Roberta Ragusa, il figlio ne denunciò subito la scomparsa su Facebook

di Redazione Blitz
Pubblicato il 29 gennaio 2018 10:55 | Ultimo aggiornamento: 29 gennaio 2018 10:55
Roberta Ragusa

Roberta Ragusa

PISA – Il figlio di Roberta Ragusa, la donna scomparsa a Gello di San Giuliano Terme, nella notte tra il 13 e il 14 gennaio 2012, denunciò subito la scomparsa della madre con un post su Facebook.

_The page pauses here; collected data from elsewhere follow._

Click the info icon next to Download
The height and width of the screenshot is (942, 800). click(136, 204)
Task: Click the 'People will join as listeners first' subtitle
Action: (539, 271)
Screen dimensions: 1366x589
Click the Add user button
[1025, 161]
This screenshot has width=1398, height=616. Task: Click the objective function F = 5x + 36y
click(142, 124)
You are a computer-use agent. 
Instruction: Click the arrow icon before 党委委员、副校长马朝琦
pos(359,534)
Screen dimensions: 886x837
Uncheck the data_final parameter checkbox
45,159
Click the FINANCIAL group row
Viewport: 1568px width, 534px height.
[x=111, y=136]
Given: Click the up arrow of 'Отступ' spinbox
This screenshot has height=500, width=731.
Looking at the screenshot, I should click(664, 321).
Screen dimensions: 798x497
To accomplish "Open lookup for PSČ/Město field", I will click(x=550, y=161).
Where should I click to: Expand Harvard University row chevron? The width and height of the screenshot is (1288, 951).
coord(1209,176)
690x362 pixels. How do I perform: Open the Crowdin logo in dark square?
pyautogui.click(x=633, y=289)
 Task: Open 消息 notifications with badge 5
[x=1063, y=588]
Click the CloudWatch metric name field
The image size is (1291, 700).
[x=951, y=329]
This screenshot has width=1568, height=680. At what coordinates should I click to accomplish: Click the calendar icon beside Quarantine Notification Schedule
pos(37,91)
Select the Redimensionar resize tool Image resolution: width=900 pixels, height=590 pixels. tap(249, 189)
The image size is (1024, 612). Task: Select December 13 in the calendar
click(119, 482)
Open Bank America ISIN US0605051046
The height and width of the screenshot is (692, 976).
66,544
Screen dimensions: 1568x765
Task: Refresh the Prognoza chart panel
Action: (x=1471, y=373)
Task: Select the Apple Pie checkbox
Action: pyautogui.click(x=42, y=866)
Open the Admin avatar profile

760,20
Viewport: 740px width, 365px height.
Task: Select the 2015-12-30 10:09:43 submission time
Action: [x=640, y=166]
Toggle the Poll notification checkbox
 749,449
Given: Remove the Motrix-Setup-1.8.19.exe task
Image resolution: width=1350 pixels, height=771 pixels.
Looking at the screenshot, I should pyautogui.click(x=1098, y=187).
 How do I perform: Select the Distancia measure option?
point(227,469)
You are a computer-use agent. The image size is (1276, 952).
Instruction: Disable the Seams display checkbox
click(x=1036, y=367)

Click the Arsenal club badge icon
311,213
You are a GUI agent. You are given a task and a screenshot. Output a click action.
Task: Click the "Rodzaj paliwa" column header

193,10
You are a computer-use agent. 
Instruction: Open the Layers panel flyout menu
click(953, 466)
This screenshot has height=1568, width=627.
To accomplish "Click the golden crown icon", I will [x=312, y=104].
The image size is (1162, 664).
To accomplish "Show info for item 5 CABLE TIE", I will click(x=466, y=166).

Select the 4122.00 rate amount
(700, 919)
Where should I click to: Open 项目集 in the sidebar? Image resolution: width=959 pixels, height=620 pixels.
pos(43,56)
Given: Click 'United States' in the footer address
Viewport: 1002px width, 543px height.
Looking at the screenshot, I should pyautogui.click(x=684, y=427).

A rivelarlo è la trasmissione Quarto Grado che mostra il post pubblicato da Daniele Logli, figlio di Roberta Ragusa e Antonio Logli. Per la scomparsa e per la morte della donna è stato condannato in primo grado a 20 anni di carcere proprio Antonio Logli.

Nel programma condotto da Gianluigi Nuzzi viene mandato in onda un servizio esclusivo sull’appello lanciato da Daniele Logli all’indomani della scomparsa della madre. “Questo non è uno scherzo – scriveva Daniele Logli poco dopo la scomparsa della madre – Mia madre è scomparsa questa mattina presto, abbiamo già avvertito le forze dell’ordine ma chiedo anche il vostro aiuto. È senza documenti, probabilmente in pigiama”. E ancora: “Vi prego fatevi sentire se l’avete vista e vi prego di condividere e postare questo messaggio su ogni pagina o gruppo che c’entri con Pisa e con i vostri amici. Grazie a tutti. Daniele Logli”.

Condanna di Logli, il giudice: “Una persona dall’indole menzognera”

“Logli cominciò a delinearsi come protagonista di una galassia di menzogne che non risparmiavano nessuno. Un uomo dall’indole menzognera e con una consistente insensibilità d’animo palesata non solo nei riguardi di Roberta, ma anche di Sara, donna della quale si dice innamoratissimo, ma che costringe a una vita da perenne amante”.

E’ un passaggio delle 134 pagine scritte dal giudice Elsa Iadaresta nelle motivazioni della sentenza di condanna a 20 anni per Antonio Logli.

Secondo il giudice, Logli “ha mentito sulla profonda crisi che attraversava da tempo il suo matrimonio” ma anche sulla sua lunga “relazione extraconiugale con Sara Calzolaio, iniziata nel 2004 e che ha riferito solo il 16 gennaio 2012 allorché la donna lo mise alle strette”. Inoltre, secondo Elsa Iadaresta, Logli “ha mentito anche dopo avere rivelato la relazione riferendo di avere effettuato una sola telefonata alla Calzolaio, quando in realtà ve ne sono state tre consecutive, l’ultima delle quali alle 00.18 di appena 28 secondi” della notte in cui scomparve Roberta.